Although audience numbers have been growing, the core figure is no more than 3,000 in large cities such as Beijing, said Tsao. “Modern dance only belongs to a small circle, no matter how hard you try to promote it,” he said.
BeijingDance / LDTX sold 500 tickets when it gave a performance at the National Center for the Performing Arts and 1,200 tickets at the Haidian Theater, but the company was forced to restrict the number of performances because audience numbers are still small.
It’s a classic Catch-22 situation. “Modern dance is a new type of art, so it basically has no audience. If there is no audience, the theaters do not have the courage to put on performances. But if there are no performances, how can you cultivate an audience?” asked Friedman.
The spread of dance
Although the relationship between modern dance performances, theaters and audiences in China has devolved into this vicious circle, insiders still believe the form has great potential in China.
During the past 10 years, an increasing number of freelance dancers and small, independent collectives have come to the fore. Modern dance groups have spread from the large urban centers such as Beijing, Shanghai and Guangzhou to second- and third-tier cities such as Zhengzhou in Henan province and Changde in Hunan province. Many educational establishments, including Guangxi University and Jiangxi Normal University, have established dance departments, where students use modern techniques to express their take on modern life.

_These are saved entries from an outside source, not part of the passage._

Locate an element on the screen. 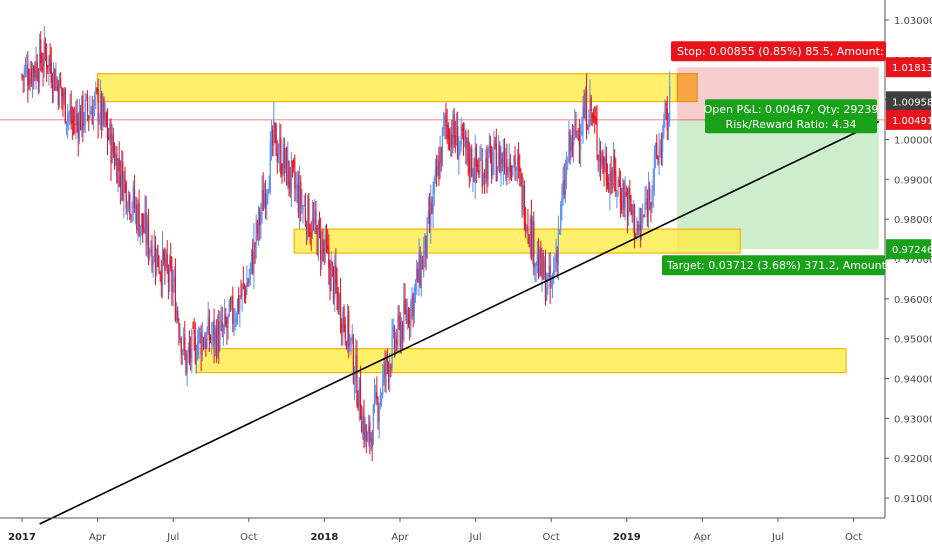  time-tick-label: 2017 is located at coordinates (22, 538).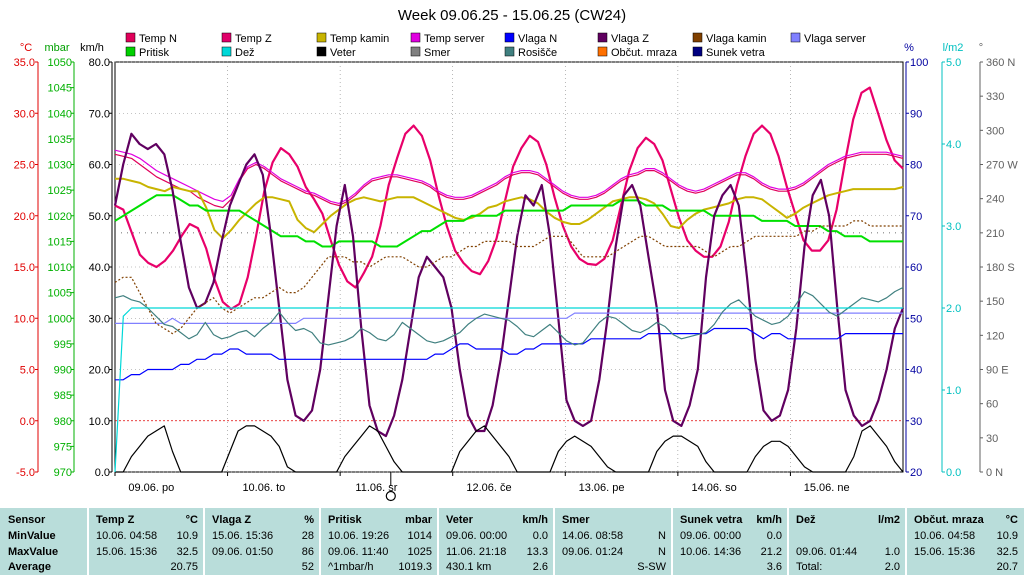 The image size is (1024, 575). What do you see at coordinates (806, 520) in the screenshot?
I see `stats-header-label: Dež` at bounding box center [806, 520].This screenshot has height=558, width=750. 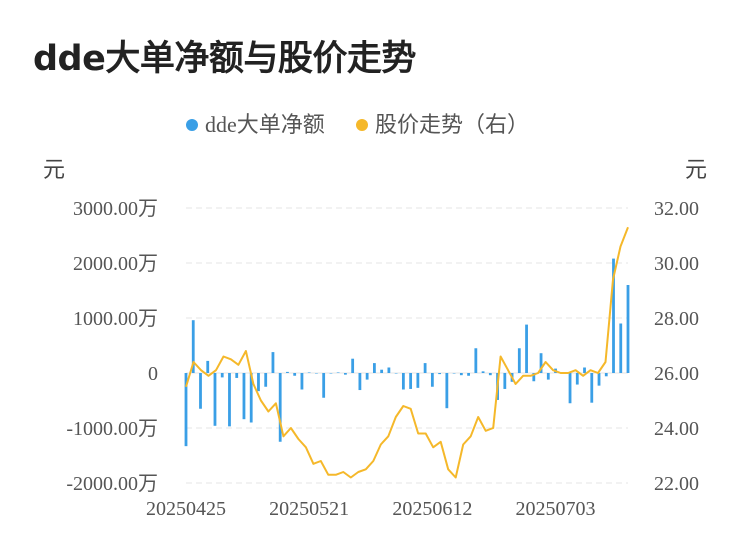 What do you see at coordinates (676, 429) in the screenshot?
I see `right-tick-label: 24.00` at bounding box center [676, 429].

From Hong Kong to the third-tier cities, modern dance is moving in lockstep with social changes in China, said Tsao. Modern dance always appears when the economy has just started to develop but the culture has not yet caught up, so a large number of artists feel depressed and need a form of self-expression. He believes modern dance is on the way up in China.
“I always tell others that, for China, modern dance is our renaissance,” he said.

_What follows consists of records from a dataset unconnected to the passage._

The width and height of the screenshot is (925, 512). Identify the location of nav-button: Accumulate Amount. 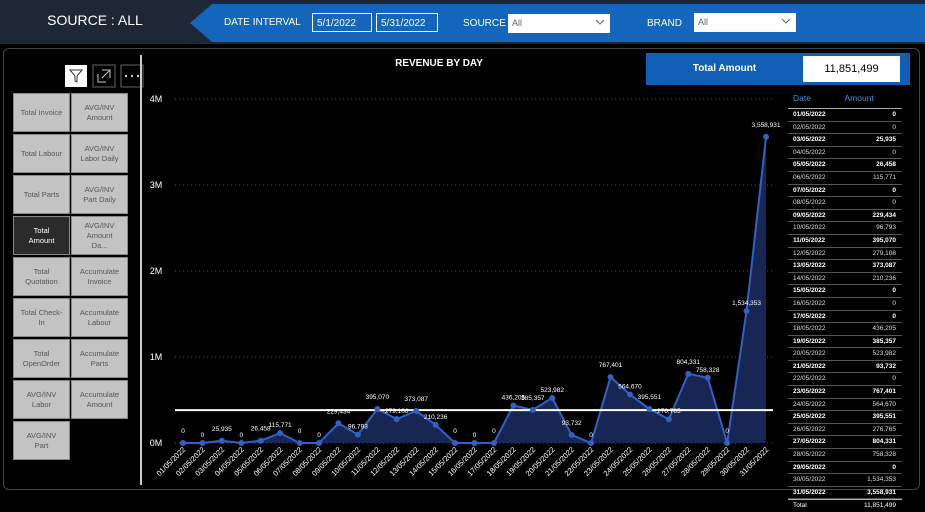
(100, 400). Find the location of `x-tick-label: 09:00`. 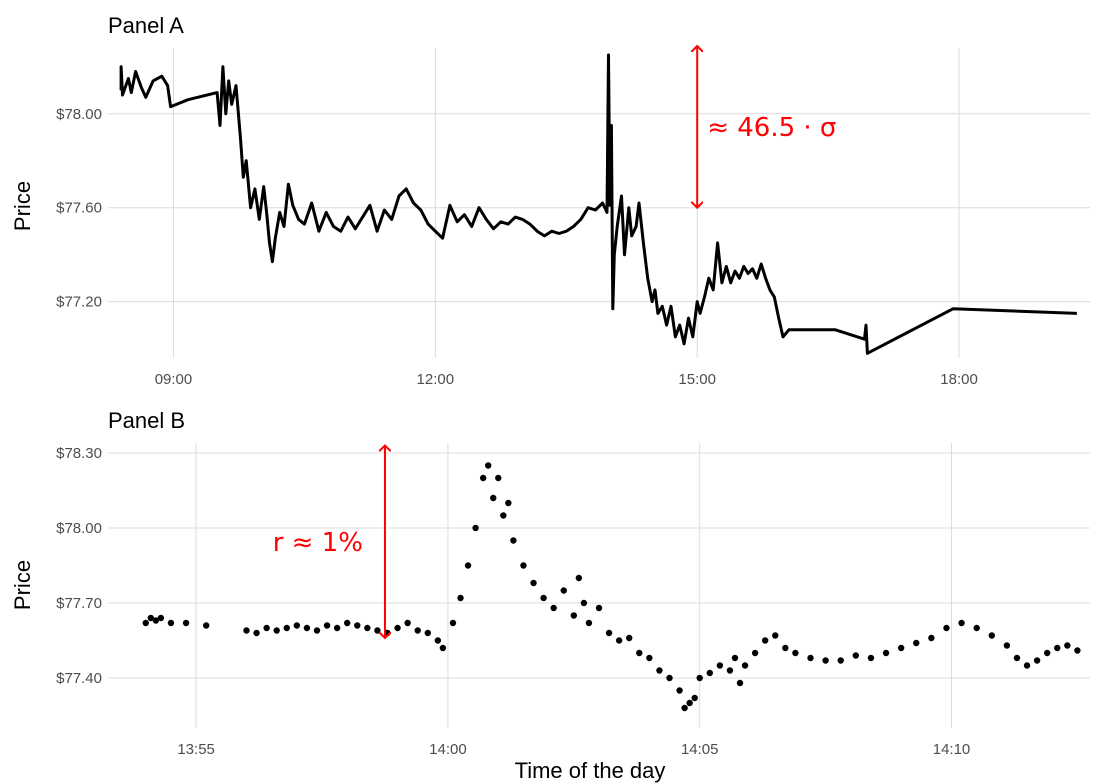

x-tick-label: 09:00 is located at coordinates (174, 380).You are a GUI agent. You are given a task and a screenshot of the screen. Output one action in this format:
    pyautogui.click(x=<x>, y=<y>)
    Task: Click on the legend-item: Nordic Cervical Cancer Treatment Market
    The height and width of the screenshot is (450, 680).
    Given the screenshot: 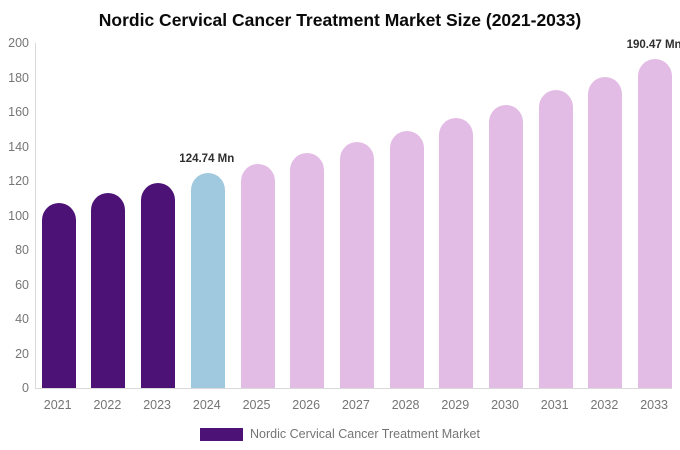 What is the action you would take?
    pyautogui.click(x=340, y=434)
     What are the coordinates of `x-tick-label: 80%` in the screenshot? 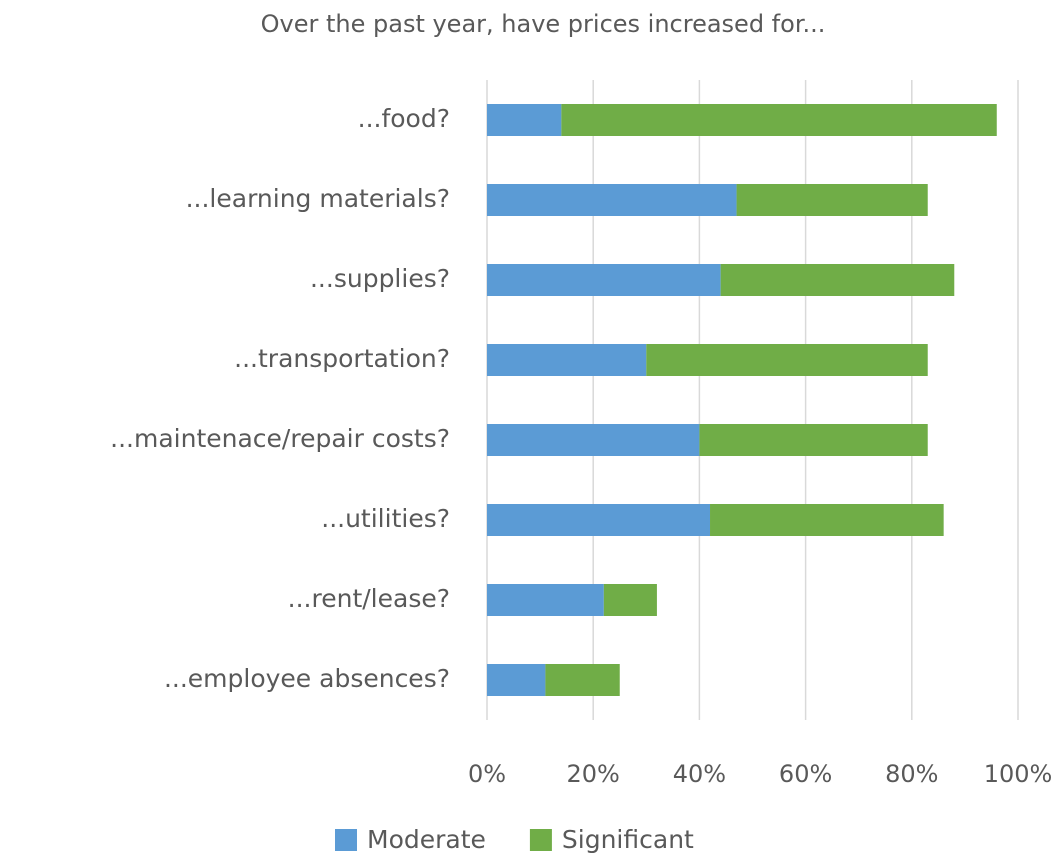 It's located at (912, 774).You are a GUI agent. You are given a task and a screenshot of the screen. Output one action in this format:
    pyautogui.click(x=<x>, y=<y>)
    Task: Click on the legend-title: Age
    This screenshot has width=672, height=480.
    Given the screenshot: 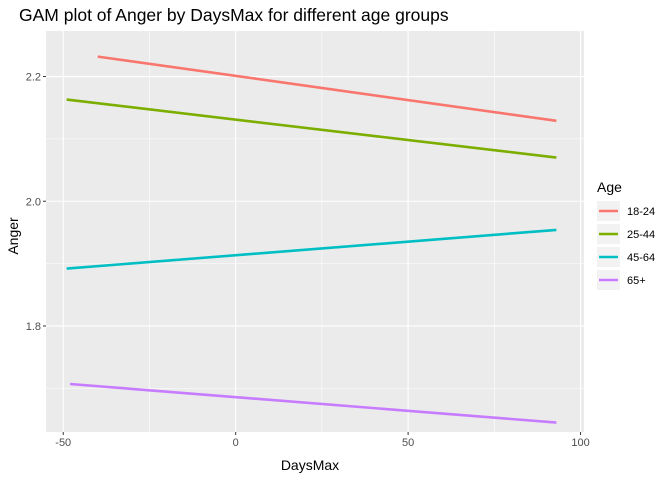 What is the action you would take?
    pyautogui.click(x=610, y=187)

“Chinese culture has a lot to do with language, rather than the body. It may be that the influence of Confucianism has led us to ignore our bodies for a long time. But we also have Taoism as another source of our culture, and it pays a lot of attention to the body. Now, the people enjoy relatively more freedom than when China started on its journey after the reform and opening-up (in the 1980s). Perhaps, modern dance will become the hallmark of China’s renaissance.”

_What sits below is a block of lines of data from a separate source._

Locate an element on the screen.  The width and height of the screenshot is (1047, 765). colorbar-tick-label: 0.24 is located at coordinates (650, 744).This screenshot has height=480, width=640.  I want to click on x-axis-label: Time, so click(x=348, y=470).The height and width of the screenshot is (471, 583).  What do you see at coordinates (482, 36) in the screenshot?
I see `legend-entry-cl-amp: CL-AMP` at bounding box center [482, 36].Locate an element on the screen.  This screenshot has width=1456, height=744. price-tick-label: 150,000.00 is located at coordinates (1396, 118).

Gao Yanjinzi, artistic director of the Beijing Modern Dance Company, is also confident about performing modern dance and running a company in China.
“My confidence lies in one thing: China needs to know what modern art is. It’s decided by our times,” she said. “How can you say that China has no market for modern dance, when there are still so many people who haven’t seen it yet? Indeed, China has a huge market for dance. To develop the market, we need good works and good performances.”
So far, Chinese audiences have not seen truly powerful and influential works, according to Tao. Some choreographers incorporated their frustrations and the pressures of modern society in their work by making dancers scream, swing their hair and go crazy on stage. But that only cast a pall of gloom over audiences.
As a result, many dance groups and performers fell out of favor and were disbanded. Tao estimated that no more than 100 professional dancers and choreographers are left nationwide after all the years of competition.
He also noted that modern Chinese dance has not won as much international attention as has been reported by some Western media, but that it has gained coverage as a result of China’s economic growth and growing global influence. Back in 2008-09, many international art festivals and foundations searched for young Chinese artists to stage performances with an anti-China theme, but Tao always turned down those offers because it was not in keeping with what he wanted to do with his art.
“Your work should move along with the times. That’s the most important thing to keep in mind,” he said. “An artist has to think about what is happening in his time, what changes are taking place and which position will suit him best.”